Find the line containing "How do I perform: Move row 6 to the bottom?", then return it and every line after it through the end of the records, exactly. Leave out pictures.

→ **Collected data**
────────────────────────────────────────

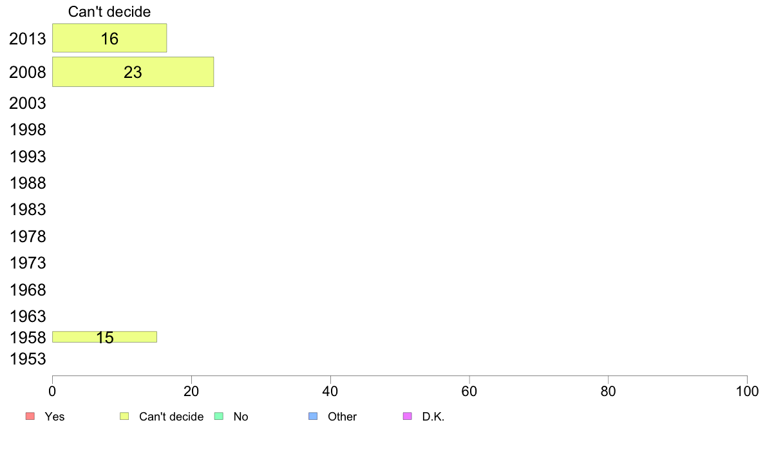Image resolution: width=765 pixels, height=474 pixels.
Task: Click the magenta D.K. legend swatch
Action: click(408, 417)
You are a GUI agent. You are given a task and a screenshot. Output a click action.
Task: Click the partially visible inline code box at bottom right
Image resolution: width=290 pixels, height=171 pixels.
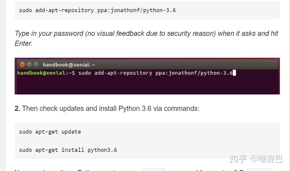point(260,170)
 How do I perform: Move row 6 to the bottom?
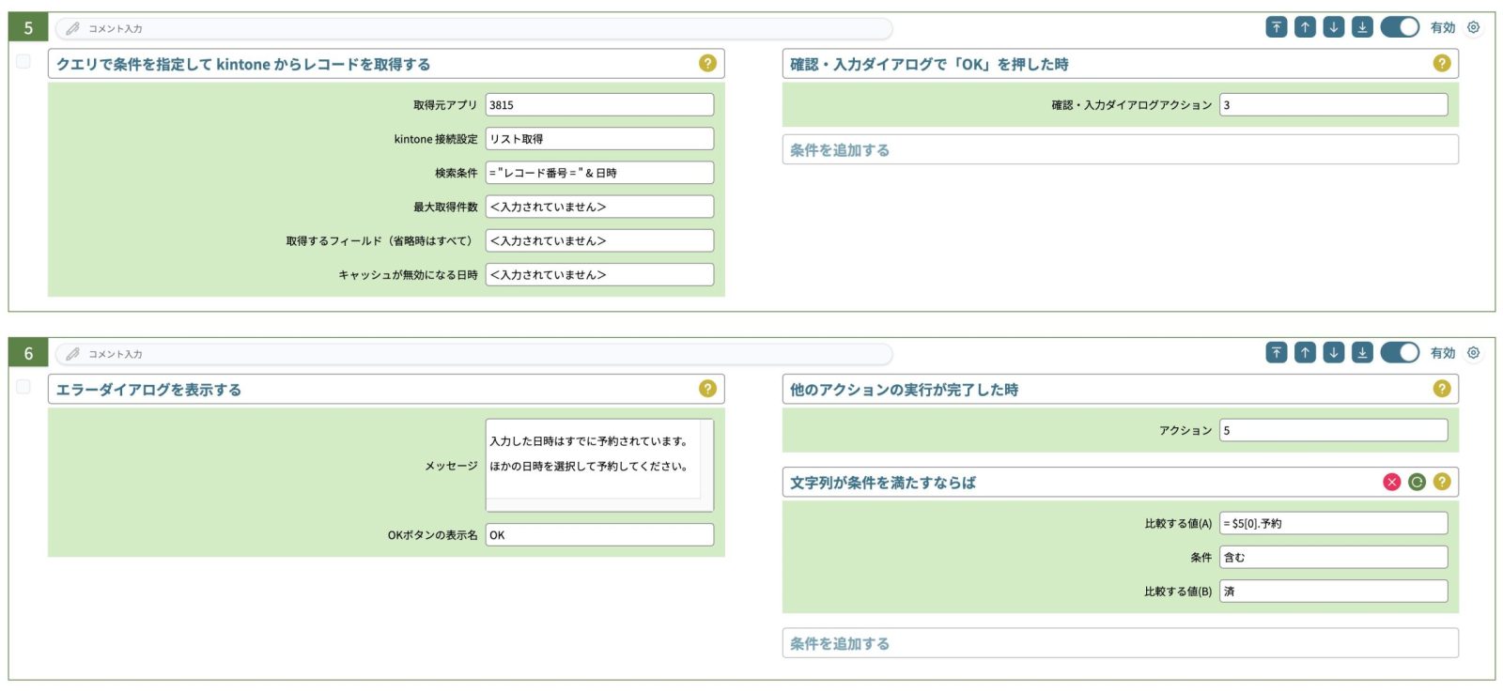pos(1362,353)
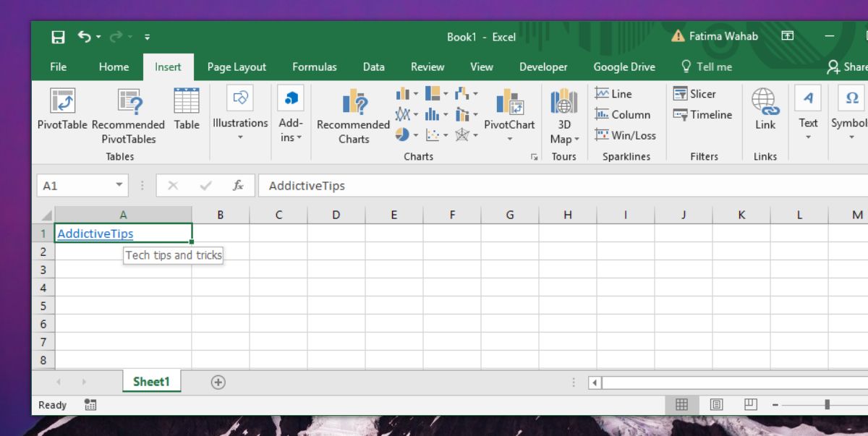Switch to Page Break Preview view
The image size is (868, 436).
[x=750, y=404]
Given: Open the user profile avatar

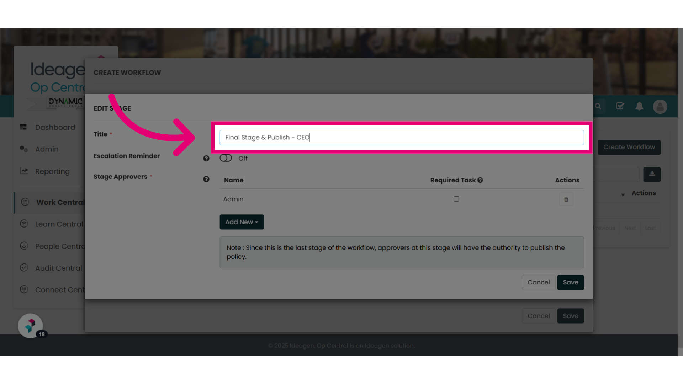Looking at the screenshot, I should (x=660, y=106).
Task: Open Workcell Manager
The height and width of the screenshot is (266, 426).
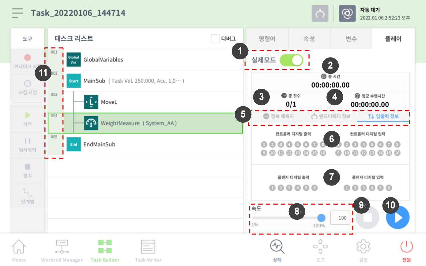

────────────────────────────────────────

→ **Solution for this task**
 How do I perform: Move row 6 to the bottom?
pos(1362,353)
Switch to Page Break Preview view
The image size is (868, 436).
[x=750, y=404]
Given: Open the user profile avatar

Looking at the screenshot, I should (x=660, y=106).
Task: Open Workcell Manager
The height and width of the screenshot is (266, 426).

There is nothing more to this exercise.